Rereading things, a small chunk of the rwsem nastiness can go away.  I don't see
any reason to use rw_semaphore instead of rwlock_t.  install_new_memslots() only
holds the lock for a handful of instructions.  Readers could get queued up
behind a writer, but since install_new_memslots() is serialized by slots_lock
(the existing mutex), there is no chance of multiple writers, i.e. the worst
case wait duration is bounded at the length of an in-flight notification.  And
that's _already_ the worst case since notifications are currently serialized by
mmu_lock.  In practice, the existing worst case is probably far worse since
there can be far more writers trying to acquire mmu_lock.
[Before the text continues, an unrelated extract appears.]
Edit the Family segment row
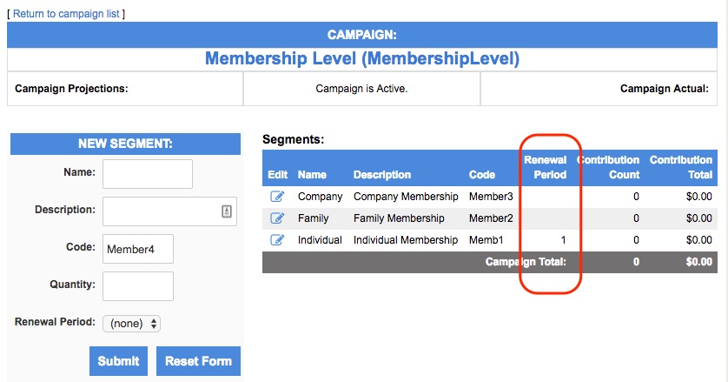Image resolution: width=728 pixels, height=382 pixels. click(277, 218)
In other words, there's no strong argument for sleeping instead of busy waiting
in the notifiers.

By switching to rwlock_t, taking mmu_notifier_slots_lock doesn't have to depend
on mmu_notifier_range_blockable(), and the must_lock path also goes away.
quoted
quoted
quoted
+#if defined(CONFIG_MMU_NOTIFIER) && defined(KVM_ARCH_WANT_MMU_NOTIFIER)
+	down_write(&kvm->mmu_notifier_slots_lock);
+#endif
  	rcu_assign_pointer(kvm->memslots[as_id], slots);
+#if defined(CONFIG_MMU_NOTIFIER) && defined(KVM_ARCH_WANT_MMU_NOTIFIER)
+	up_write(&kvm->mmu_notifier_slots_lock);
+#endif
Please do this unconditionally, the cost is minimal if the rwsem is not
contended (as is the case if the architecture doesn't use MMU notifiers at
all).
It's not the cost, it's that mmu_notifier_slots_lock doesn't exist.  That's an
easily solved problem, but then the lock wouldn't be initialized since
kvm_init_mmu_notifier() is a nop.  That's again easy to solve, but IMO would
look rather weird.  I guess the counter argument is that __kvm_memslots()
wouldn't need #ifdeffery.
Yep.  Less #ifdefs usually wins. :)
quoted
These are the to ideas I've come up with:

Option 1:
	static int kvm_init_mmu_notifier(struct kvm *kvm)
	{
		init_rwsem(&kvm->mmu_notifier_slots_lock);

	#if defined(CONFIG_MMU_NOTIFIER) && defined(KVM_ARCH_WANT_MMU_NOTIFIER)
		kvm->mmu_notifier.ops = &kvm_mmu_notifier_ops;
		return mmu_notifier_register(&kvm->mmu_notifier, current->mm);
	#else
		return 0;
	#endif
	}
Option 2 is also okay I guess, but the simplest is option 1 + just init it
in kvm_create_vm.
Arr.  I'll play around with it to try and purge the #ifdefs.